À court de moyens, celle qui revenait d’une banque alimentaire au moment de notre rencontre à Trois-Rivières doit se résoudre à s’exiler dans une autre ville, les cours qu’on lui demande de suivre [480 heures dans un établissement collégial] n’étant pas offerts en Mauricie. Quant à un stage de perfectionnement, il semblerait que ni le CIUSSS régional ni aucun autre employeur n’étaient en mesure de l’accueillir. «Je ne sais plus quoi faire», laisse-t-elle tomber.
L’Ordre des infirmières justifie sa décision
À l’OIIQ on indique avoir eu plusieurs échanges avec Mme Re et qu’on lui a expliqué qu’il est normal qu’on lui demande d’actualiser ses compétences, étant donné qu’il y a plus de quatre ans qu’elle n’a pas pratiqué au Québec.
On soutient avoir traité le dossier, même si certaines pièces n’étaient pas traduites. Or, au nombre des considérants énoncés dans la décision du Comité des requêtes de l’OIIQ, que Mme Re nous a transmis, on souligne «que la majorité des documents fournis ne proviennent pas directement des organismes émetteurs et que ces derniers ne sont pas tous accompagnés d’une traduction officielle».
Invité à commenter l’apparente contradiction, l’OIIQ répond que «la traduction n’est pas la raison principale de la décision, mais un motif secondaire, mettant en lumière le fait qu’elle [Cécilia Re] n’a pas respecté les procédures malgré toutes les explications fournies par l’infirmière-conseil».
L’Ordre soutient avoir tenté de joindre Mme Re «à plusieurs reprises». Mais comme celle-ci n’a pas de téléphone, on laisse entendre que les communications ont été laborieuses. «Il n’y a rien qui bloque, si ce n’est que Mme Re n’a pas retourné les appels de notre côté», maintient-on.
La principale intéressée exhibe quant à elle un chapelet de courriels, où on la dirige à répétition vers le site Web de l’OIIQ et où on l’invite à adresser ses questions par courriel à la «Direction, Admissions et registrariat», hyperlien à l’appui.

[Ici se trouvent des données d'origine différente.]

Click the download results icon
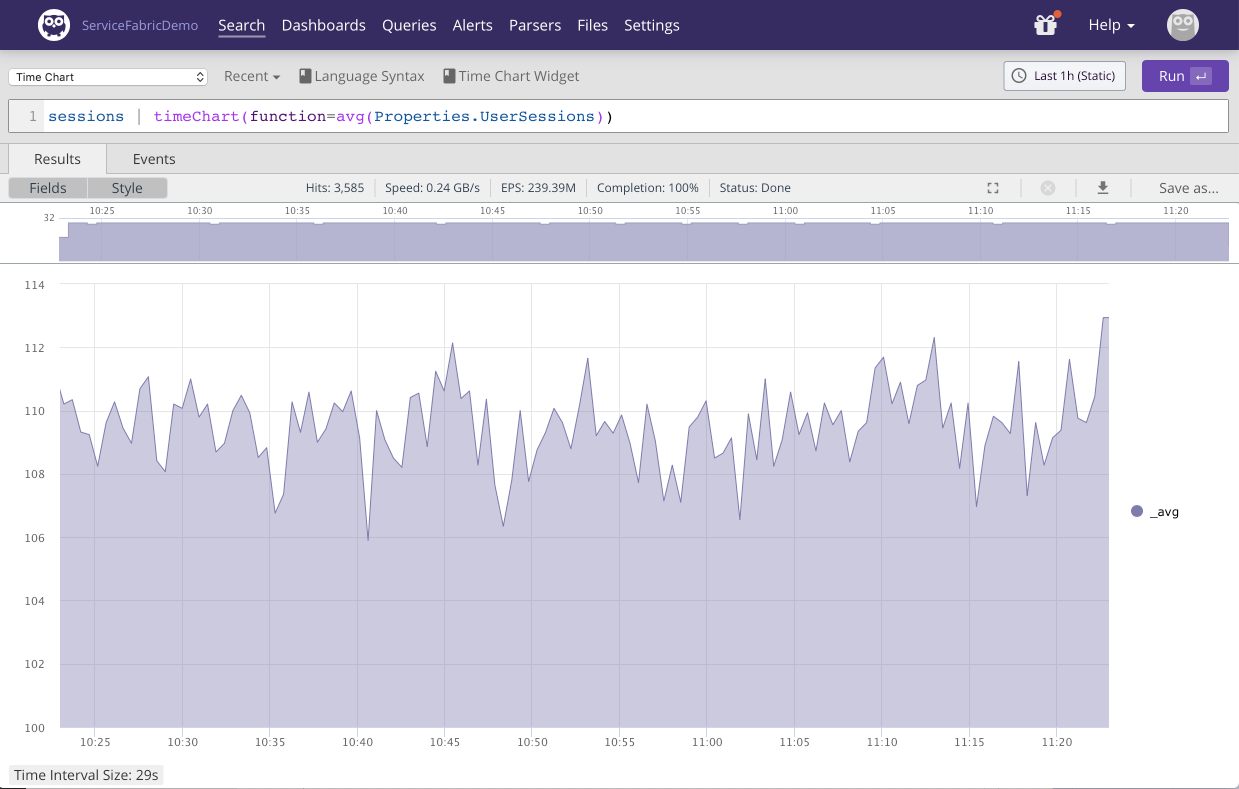This screenshot has width=1239, height=789. click(1103, 188)
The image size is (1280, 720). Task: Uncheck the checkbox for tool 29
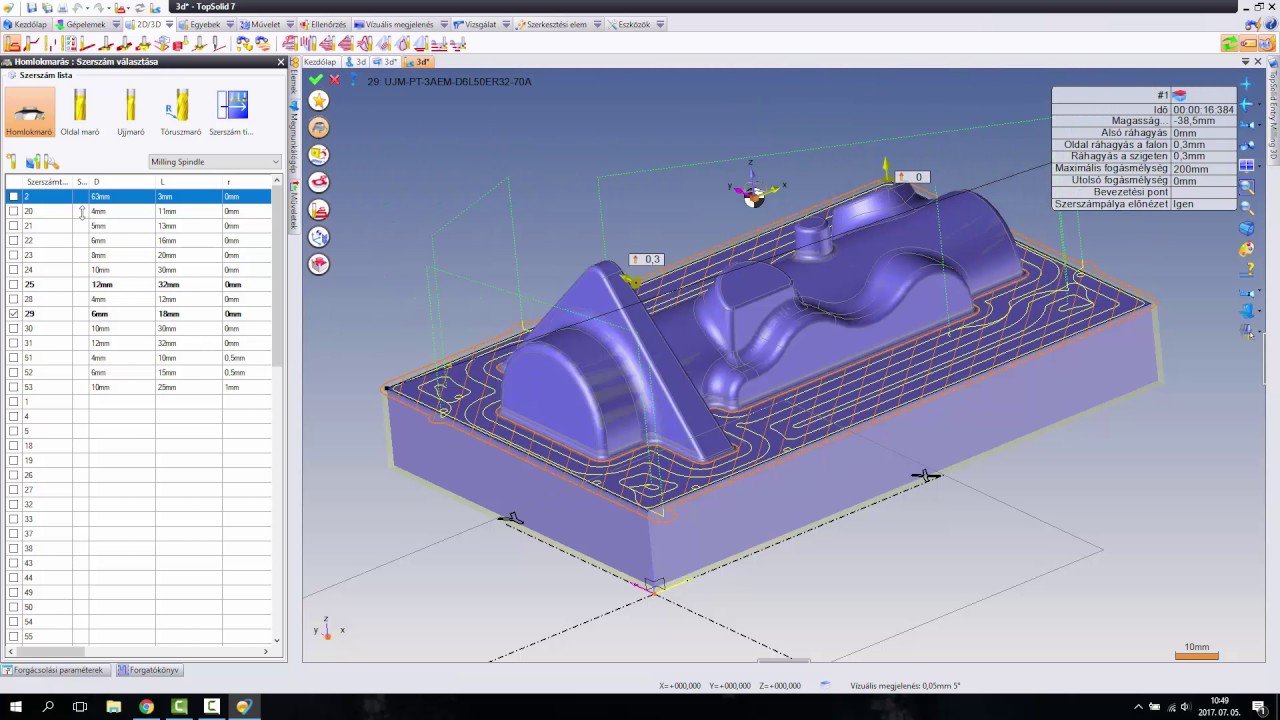[13, 313]

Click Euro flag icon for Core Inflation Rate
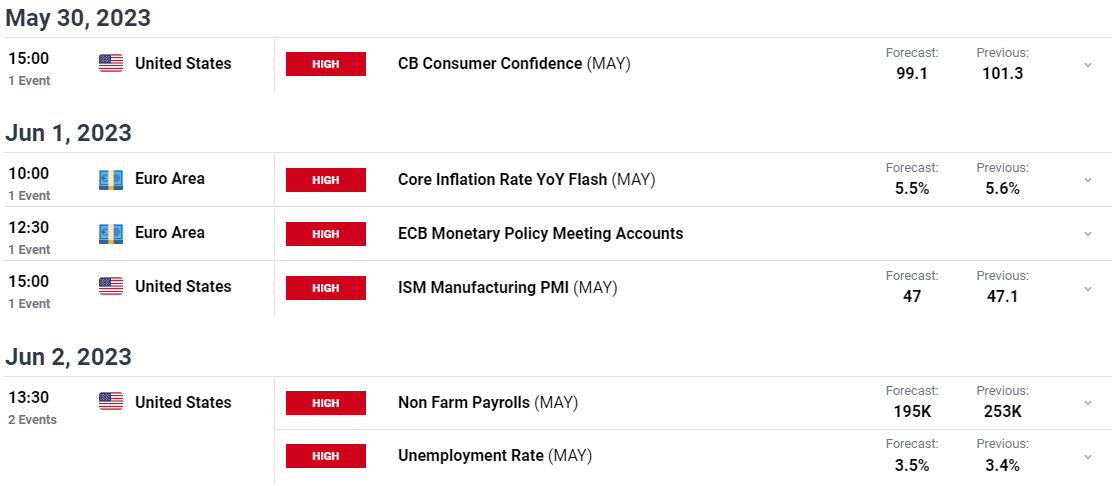pyautogui.click(x=110, y=179)
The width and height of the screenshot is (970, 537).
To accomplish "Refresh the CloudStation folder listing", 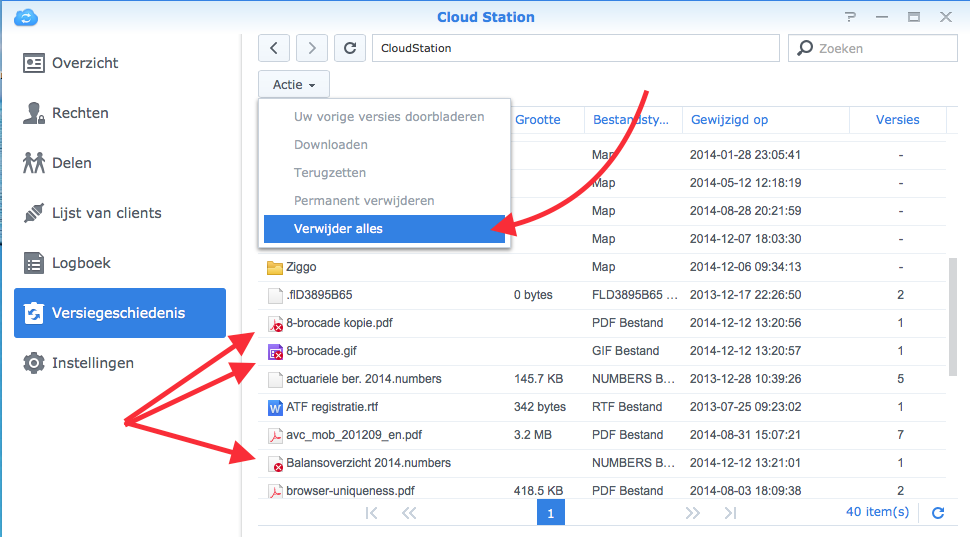I will 349,48.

Quoi qu’il en soit, l’OIIQ réitère en faire une question de sécurité du public. «Il y a des étapes à suivre pour actualiser le vocabulaire, s’assurer que les infirmières qui répondent aux besoins de la population connaissent bien les termes, les médicaments... c’est simplement s’assurer de ça», insiste-t-on.
De son côté, Mme Re rappelle que jusqu’à son départ de l’Argentine, elle enseignait les soins infirmiers au niveau universitaire. Si elle souhaite poursuivre au Québec dans la même veine, elle se dit aussi prête à travailler au chevet des patients, si on lui demande. Un retour sur les bancs d’école lui apparait cependant comme un recul qu’elle peine à envisager.
L’OIIQ semble pour sa part laisser une porte entrouverte. «Si madame présentait des faits nouveaux dont le Comité n’aurait pas pris connaissance lors de l’analyse initiale de son dossier, le Comité pourrait reconsidérer sa décision», indique-t-on dans une réponse qu’on nous a acheminée par courriel.
Pour Cecilia Re, qui maintient déjà répondre à toutes les exigences de l’OIIQ, l’espoir est ténu. Et la situation lui parait d’autant plus absurde au regard d’une pénurie de personnel qu’on ne cesse de déplorer. Elle ne désire pas mieux que de mettre l’épaule à la roue. «Qu’est-ce que je peux faire de plus?», demande-t-elle.